Dataset entries:
************

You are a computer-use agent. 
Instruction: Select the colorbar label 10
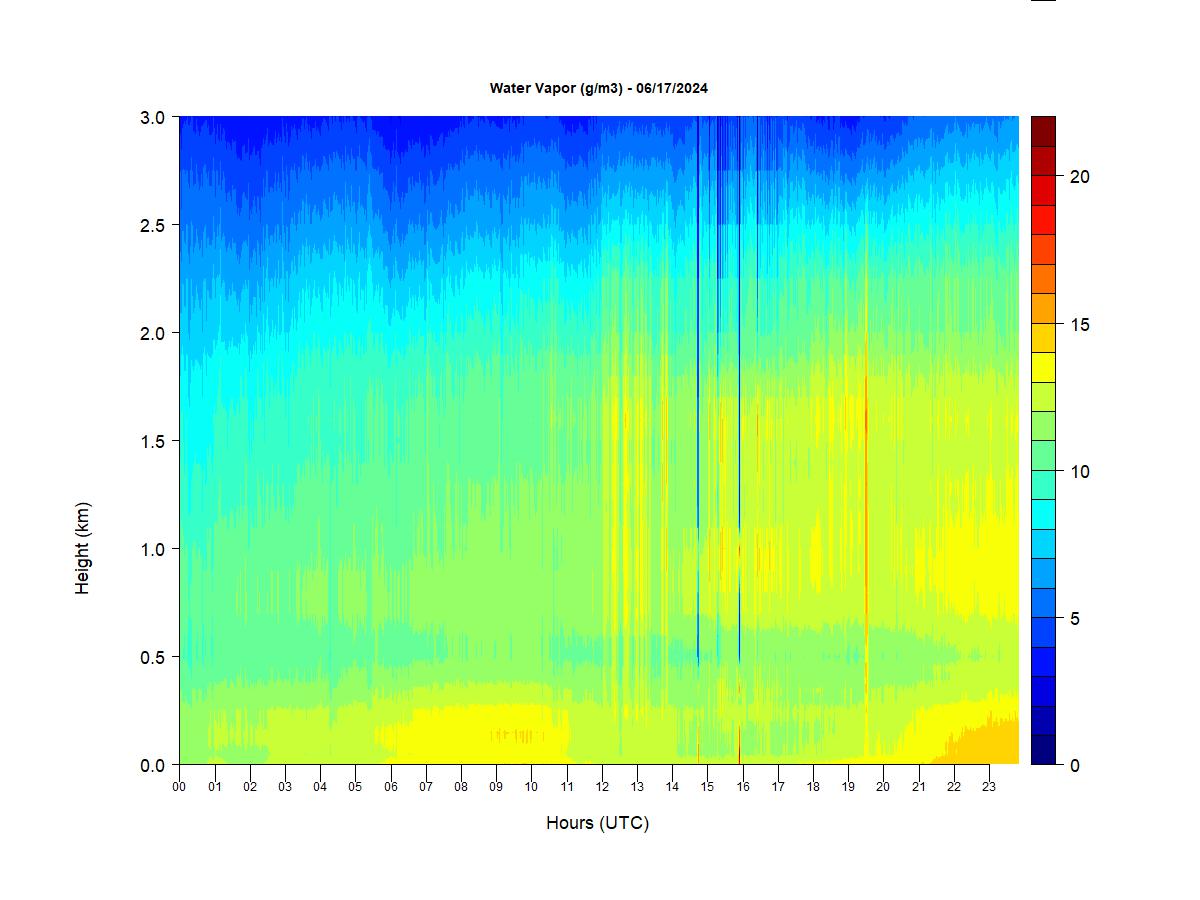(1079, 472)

************

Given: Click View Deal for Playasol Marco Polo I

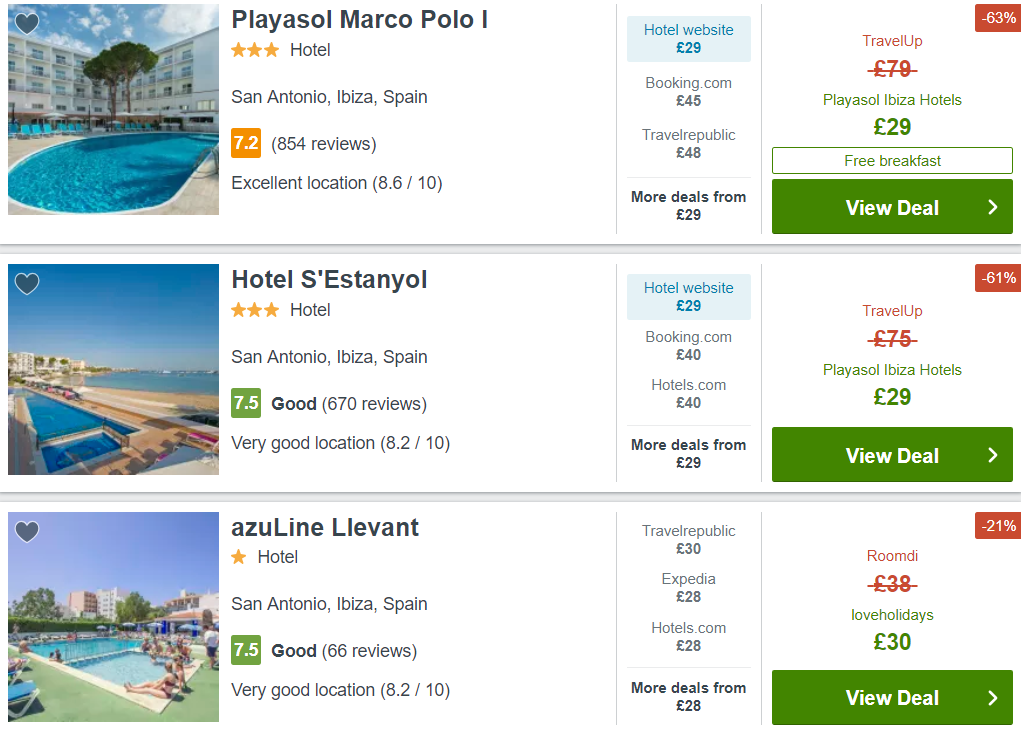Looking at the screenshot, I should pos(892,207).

************

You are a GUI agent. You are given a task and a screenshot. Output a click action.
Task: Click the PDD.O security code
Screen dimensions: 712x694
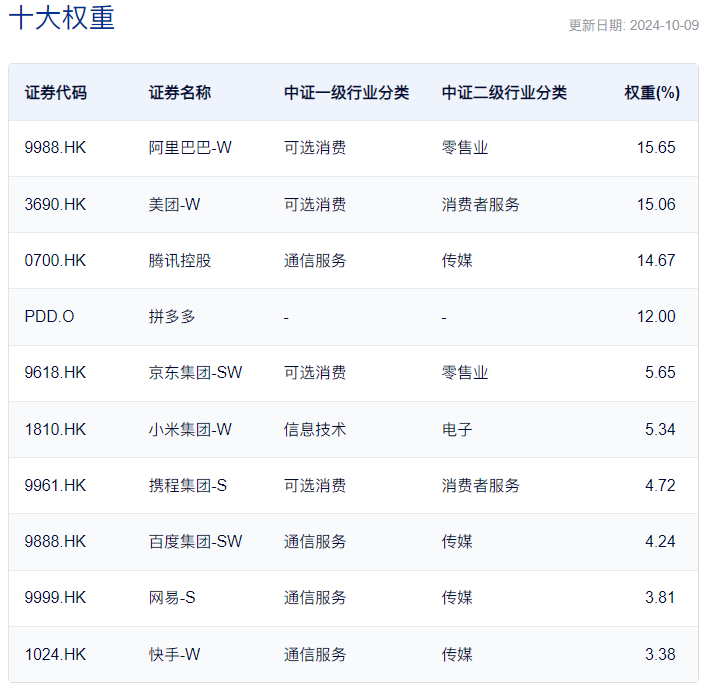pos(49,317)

************

What the task requires: Track down every line in the entries that includes the string "agent", and copy it.

Answer to this task:
You are a computer-use agent. 
You are a GUI agent. You are given a task and a screenshot. Output a click action.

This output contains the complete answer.